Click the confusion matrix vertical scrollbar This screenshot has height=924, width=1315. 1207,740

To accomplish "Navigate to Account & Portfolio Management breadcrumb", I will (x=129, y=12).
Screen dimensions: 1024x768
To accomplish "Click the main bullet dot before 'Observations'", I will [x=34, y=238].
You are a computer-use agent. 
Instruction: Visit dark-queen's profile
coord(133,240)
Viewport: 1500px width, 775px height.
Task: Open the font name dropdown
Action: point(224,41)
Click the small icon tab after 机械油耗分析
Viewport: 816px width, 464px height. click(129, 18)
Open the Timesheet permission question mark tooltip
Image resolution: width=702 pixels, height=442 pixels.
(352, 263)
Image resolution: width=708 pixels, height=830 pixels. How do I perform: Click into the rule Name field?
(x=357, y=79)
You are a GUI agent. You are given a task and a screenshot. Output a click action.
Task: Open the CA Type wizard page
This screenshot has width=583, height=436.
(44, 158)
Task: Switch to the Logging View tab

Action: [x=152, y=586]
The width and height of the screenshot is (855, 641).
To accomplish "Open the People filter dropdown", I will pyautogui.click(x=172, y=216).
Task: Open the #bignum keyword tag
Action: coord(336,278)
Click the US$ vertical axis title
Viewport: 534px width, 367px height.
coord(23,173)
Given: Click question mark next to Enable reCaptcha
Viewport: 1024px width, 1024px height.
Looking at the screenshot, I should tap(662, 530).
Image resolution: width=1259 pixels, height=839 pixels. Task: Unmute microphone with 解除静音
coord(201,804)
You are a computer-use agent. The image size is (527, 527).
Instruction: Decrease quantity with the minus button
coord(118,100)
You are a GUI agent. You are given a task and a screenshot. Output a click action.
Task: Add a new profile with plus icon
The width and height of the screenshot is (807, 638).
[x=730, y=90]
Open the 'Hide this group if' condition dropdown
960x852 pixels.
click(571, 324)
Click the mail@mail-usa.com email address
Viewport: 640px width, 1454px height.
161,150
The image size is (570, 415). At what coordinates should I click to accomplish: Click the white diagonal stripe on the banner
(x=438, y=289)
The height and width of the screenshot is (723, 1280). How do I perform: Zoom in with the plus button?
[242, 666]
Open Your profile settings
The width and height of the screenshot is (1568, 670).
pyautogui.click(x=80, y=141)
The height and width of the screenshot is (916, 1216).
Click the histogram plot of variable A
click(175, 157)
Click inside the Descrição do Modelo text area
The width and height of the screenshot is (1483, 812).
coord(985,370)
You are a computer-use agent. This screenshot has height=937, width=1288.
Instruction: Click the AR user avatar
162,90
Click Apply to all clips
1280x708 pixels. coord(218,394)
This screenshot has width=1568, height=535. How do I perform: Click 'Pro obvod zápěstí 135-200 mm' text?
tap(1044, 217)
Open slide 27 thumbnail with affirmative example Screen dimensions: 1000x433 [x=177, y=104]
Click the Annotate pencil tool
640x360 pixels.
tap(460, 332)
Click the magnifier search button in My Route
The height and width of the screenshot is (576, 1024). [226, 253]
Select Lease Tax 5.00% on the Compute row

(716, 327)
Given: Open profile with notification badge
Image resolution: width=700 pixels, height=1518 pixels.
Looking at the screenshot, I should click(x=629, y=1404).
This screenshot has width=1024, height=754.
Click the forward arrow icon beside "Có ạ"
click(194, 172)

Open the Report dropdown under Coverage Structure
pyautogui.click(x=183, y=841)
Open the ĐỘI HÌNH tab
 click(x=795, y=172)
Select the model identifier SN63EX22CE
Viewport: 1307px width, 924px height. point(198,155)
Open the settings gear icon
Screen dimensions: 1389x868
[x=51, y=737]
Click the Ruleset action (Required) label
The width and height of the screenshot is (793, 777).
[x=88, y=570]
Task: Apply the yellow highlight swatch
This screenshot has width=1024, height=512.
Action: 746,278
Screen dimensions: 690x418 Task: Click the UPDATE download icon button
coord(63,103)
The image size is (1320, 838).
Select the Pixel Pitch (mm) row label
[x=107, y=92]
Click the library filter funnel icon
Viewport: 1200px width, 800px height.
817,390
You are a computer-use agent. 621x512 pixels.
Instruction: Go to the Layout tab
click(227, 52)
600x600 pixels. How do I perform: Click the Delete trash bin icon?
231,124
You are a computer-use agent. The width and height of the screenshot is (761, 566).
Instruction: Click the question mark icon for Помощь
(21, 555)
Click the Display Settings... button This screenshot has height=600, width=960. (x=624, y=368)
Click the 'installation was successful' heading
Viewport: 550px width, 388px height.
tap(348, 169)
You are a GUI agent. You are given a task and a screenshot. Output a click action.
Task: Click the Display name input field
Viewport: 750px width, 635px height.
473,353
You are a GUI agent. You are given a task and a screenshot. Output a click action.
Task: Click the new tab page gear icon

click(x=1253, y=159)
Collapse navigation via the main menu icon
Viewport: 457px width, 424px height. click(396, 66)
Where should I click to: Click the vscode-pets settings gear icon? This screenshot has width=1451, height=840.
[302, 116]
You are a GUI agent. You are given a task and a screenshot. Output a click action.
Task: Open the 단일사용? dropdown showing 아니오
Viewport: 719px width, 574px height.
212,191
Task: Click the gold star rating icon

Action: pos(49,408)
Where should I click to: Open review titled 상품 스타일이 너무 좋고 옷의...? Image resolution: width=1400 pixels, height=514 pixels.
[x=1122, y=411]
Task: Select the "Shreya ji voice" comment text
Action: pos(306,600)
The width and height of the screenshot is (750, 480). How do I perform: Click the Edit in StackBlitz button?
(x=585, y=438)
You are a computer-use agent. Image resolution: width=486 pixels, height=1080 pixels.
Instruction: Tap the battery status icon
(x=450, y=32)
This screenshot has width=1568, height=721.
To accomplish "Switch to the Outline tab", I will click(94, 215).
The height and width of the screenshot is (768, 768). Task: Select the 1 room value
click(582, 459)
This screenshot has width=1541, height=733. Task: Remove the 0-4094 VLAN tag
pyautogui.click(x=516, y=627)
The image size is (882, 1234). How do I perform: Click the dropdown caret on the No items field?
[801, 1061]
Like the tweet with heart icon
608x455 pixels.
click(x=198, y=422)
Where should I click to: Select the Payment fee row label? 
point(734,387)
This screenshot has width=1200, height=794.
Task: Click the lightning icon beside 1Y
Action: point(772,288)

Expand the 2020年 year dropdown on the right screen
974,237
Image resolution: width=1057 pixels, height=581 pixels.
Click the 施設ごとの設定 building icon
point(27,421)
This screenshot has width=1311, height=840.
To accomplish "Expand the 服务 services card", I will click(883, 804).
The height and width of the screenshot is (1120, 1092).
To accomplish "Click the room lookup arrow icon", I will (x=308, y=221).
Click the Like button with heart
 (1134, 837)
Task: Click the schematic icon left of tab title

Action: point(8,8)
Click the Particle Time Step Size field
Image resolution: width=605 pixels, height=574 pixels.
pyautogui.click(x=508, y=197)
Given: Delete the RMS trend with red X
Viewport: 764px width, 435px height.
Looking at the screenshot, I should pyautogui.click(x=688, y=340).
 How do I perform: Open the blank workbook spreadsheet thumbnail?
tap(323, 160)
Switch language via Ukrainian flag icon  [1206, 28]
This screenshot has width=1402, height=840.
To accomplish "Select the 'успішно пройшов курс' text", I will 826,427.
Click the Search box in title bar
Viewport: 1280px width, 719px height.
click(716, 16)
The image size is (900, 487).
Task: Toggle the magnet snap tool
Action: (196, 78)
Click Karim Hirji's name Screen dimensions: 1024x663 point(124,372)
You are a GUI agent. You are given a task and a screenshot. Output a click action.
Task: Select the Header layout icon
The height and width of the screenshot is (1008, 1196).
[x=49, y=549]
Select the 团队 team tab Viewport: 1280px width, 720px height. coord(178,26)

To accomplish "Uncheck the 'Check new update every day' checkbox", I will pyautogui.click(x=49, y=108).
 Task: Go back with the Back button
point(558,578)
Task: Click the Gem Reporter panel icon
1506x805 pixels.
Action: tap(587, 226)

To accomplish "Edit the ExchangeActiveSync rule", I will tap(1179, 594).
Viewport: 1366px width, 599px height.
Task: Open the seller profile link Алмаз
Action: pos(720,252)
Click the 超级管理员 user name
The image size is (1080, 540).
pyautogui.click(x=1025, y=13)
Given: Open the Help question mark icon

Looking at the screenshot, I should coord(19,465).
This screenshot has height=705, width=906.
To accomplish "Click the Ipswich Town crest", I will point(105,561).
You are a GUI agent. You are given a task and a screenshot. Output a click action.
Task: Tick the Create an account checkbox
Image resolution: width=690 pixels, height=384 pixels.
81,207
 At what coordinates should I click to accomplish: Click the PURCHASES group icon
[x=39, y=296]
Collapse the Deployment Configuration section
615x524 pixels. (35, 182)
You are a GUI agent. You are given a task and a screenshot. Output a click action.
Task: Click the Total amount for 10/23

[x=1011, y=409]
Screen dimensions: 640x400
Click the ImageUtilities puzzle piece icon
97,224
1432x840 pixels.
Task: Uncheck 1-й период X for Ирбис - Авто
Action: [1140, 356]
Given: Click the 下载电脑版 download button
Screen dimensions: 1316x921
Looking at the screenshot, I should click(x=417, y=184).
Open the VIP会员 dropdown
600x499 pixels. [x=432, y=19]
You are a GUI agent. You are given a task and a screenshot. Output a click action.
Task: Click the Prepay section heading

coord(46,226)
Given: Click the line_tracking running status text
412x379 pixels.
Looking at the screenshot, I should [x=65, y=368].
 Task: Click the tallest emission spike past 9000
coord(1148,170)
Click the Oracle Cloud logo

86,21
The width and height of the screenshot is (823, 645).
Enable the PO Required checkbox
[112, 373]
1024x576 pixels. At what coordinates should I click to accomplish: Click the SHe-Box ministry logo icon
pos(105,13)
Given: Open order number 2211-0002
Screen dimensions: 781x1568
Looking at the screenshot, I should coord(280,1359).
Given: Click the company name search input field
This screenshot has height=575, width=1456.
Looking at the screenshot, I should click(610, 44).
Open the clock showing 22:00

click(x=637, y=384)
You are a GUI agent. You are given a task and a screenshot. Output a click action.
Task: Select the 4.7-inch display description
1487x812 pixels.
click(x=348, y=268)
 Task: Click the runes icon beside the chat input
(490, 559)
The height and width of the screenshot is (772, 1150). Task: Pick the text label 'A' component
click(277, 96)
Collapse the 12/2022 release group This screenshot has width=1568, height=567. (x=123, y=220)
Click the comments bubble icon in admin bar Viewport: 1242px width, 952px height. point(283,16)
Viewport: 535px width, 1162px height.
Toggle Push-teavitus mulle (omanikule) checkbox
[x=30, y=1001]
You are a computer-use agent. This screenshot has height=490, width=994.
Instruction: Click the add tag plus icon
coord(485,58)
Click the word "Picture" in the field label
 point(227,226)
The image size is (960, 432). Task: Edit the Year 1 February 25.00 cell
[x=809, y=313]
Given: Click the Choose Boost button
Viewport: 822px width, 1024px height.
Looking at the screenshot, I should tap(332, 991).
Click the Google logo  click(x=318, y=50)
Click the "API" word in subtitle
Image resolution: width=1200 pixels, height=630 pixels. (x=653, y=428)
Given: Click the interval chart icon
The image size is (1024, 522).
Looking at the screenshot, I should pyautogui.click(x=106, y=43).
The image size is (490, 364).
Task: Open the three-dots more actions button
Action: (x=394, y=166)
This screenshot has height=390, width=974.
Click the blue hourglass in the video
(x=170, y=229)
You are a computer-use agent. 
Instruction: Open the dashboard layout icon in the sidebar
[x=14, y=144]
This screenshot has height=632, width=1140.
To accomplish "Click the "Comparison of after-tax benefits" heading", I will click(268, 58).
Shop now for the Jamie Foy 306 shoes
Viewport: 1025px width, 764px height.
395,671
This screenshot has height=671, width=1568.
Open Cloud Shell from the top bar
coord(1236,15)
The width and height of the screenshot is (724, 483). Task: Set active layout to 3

◆ Activity: Go line by line through the data, copying each one that contains the word "vertical".

◆ Task response:
Click the confusion matrix vertical scrollbar This screenshot has height=924, width=1315. 1207,740
Click the US$ vertical axis title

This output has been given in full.